To make a consistent, wonderfully-flavored cheddar, each day we aim for a series of measurable targets for moisture, salt, and pH in that day’s batch. These targets help us control the aging process down the line. The closer we are to these targets, the longer we can age our cheese to yield the flavor profile we want. (We also consider milk quality, and other milk components, too.)
Here’s an example: If the moisture level is too high in the initial make, the cheese will be less stable over time, so we may not age that cheddar out as long. If the salt target is too low, it won’t create enough flavor over time, so again, we might not age that cheddar as long. We taste these batches over the aging process periodically.
As the cows switch to a summer pasture diet out in the fields, we primarily adjust the moisture target. The rich pastures have a lot of digestible protein, and that shows up in the milk as casein (milk’s main protein), which will reduce available moisture in the cheese as it ages. About now, we start increasing our moisture target slightly, so that as the cheese ages, it will still retain the right amount of moisture.
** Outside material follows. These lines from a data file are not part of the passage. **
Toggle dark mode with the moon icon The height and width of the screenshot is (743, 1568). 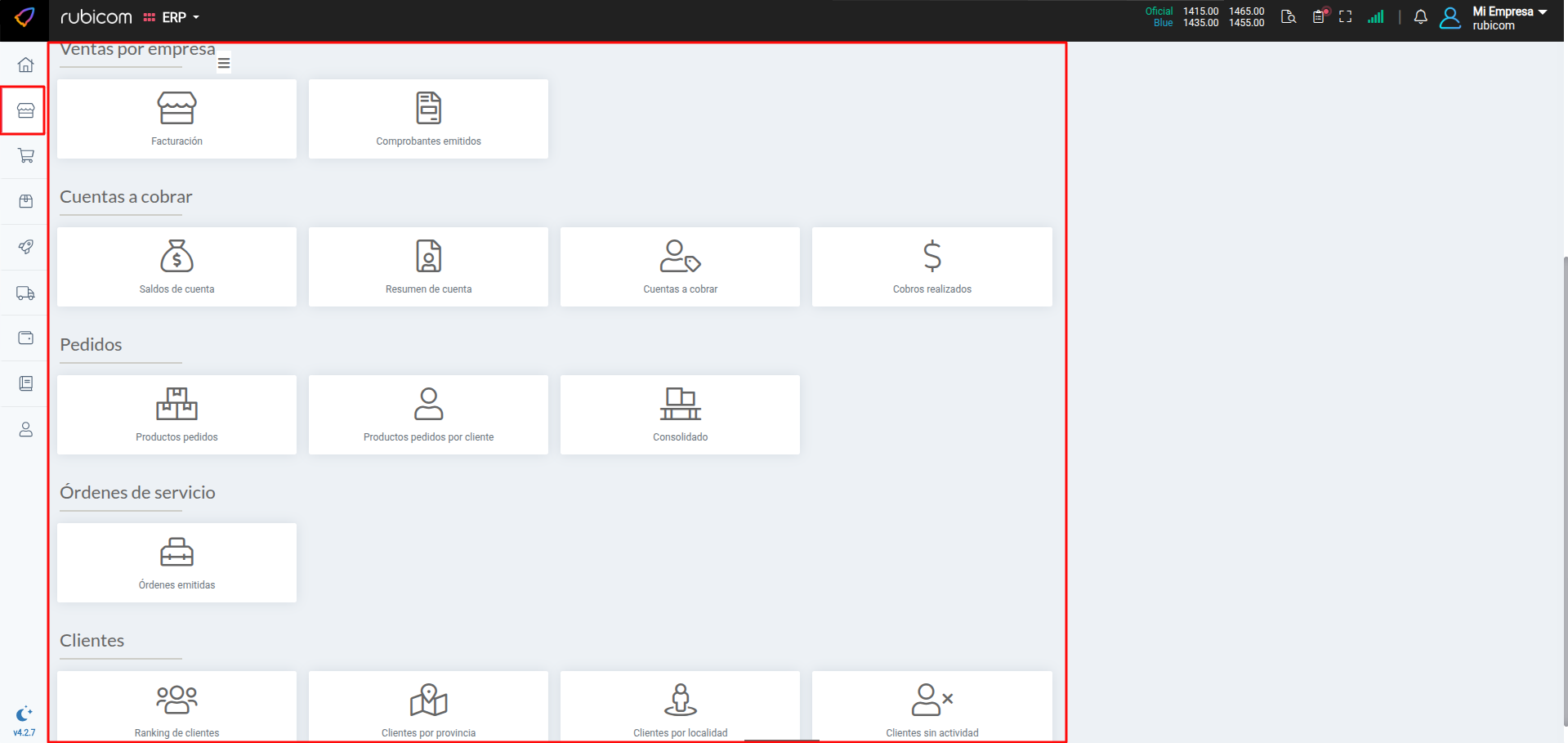24,714
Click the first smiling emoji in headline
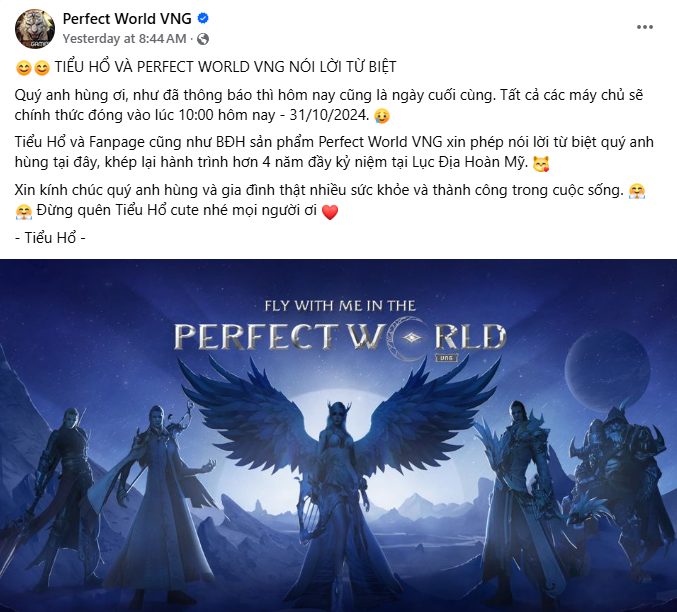 (23, 68)
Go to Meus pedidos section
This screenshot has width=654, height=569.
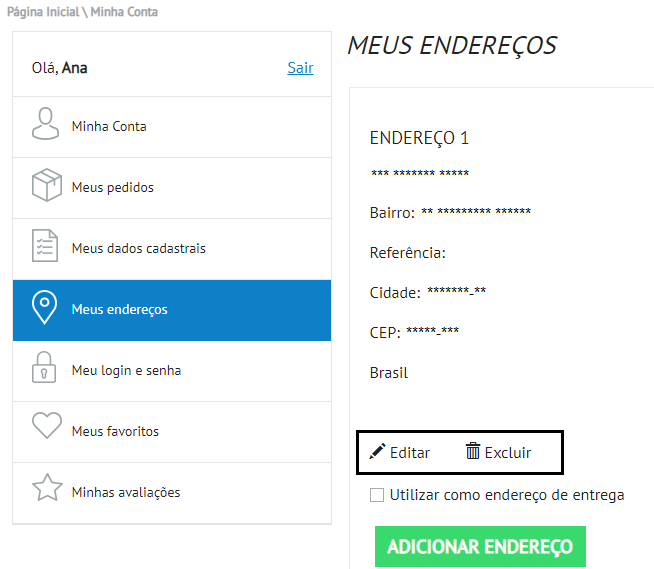pyautogui.click(x=113, y=188)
In the fall, we’ll dial it back again.
Quality targets aside, summer cheese is different from winter cheese. Because of beta-carotene in fresh grass, the cheese tends to be more yellow-y. And grassy flavors show up. Cheesemaker Megan Holt says, “I really like summer cheese. I think real interesting flavors come through.”
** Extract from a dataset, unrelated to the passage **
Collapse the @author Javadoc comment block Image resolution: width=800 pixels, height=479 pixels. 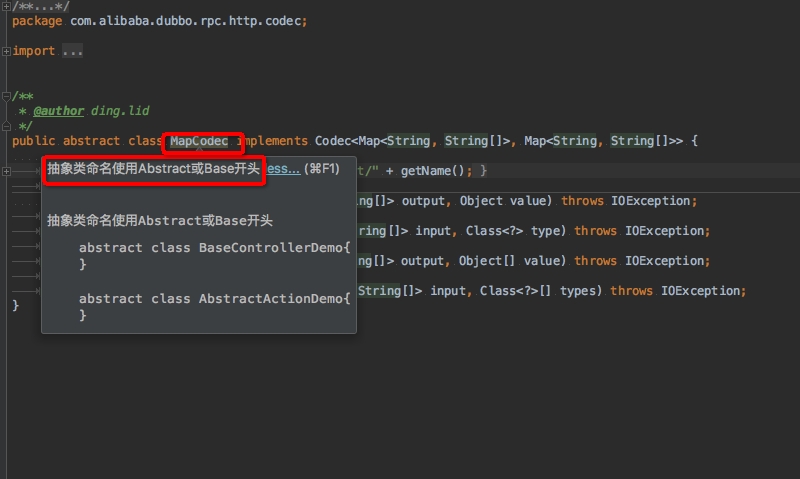pyautogui.click(x=6, y=96)
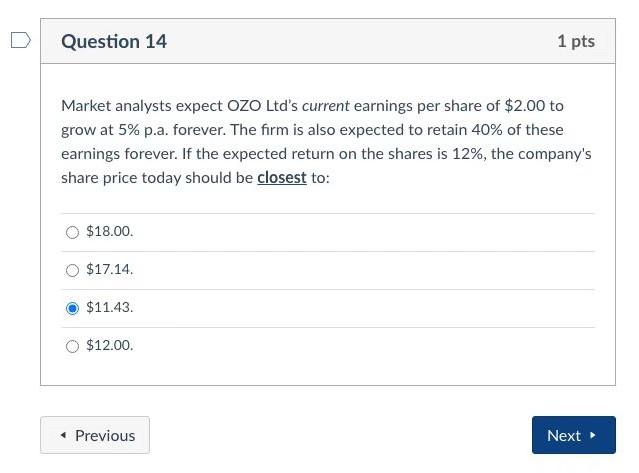The image size is (639, 473).
Task: Click the "$18.00." answer label text
Action: (110, 232)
The stage of lactation is also a variable we consider throughout cheesemaking. Most of our cows are bred to calve yearly in March or April, and there tends to be higher fat and protein.
Then there’s the Brown Swiss milk itself. Derick Webb may not have envisioned this when he introduced the breed to the Farm in the early 1950s, but he selected a cow whose milk is almost perfect for making cheddar. It has a terrific balance of protein to fat.
Keep in mind that all our aged cheddars are great. A batch of cheese that might not hold up over time against the flavors we expect in a two- or three-year cheddar, will still make a perfectly delicious one-year. And there’s nothing inherently better about a one-year versus a three-year cheddar. It’s all in what you like!
All of these variables – some static, some seasonally shifting -- make cheesemaking as much an art as a measurable science. And collectively, they help keep us a little more closely connected to -- and appreciative of -- the land this food comes from.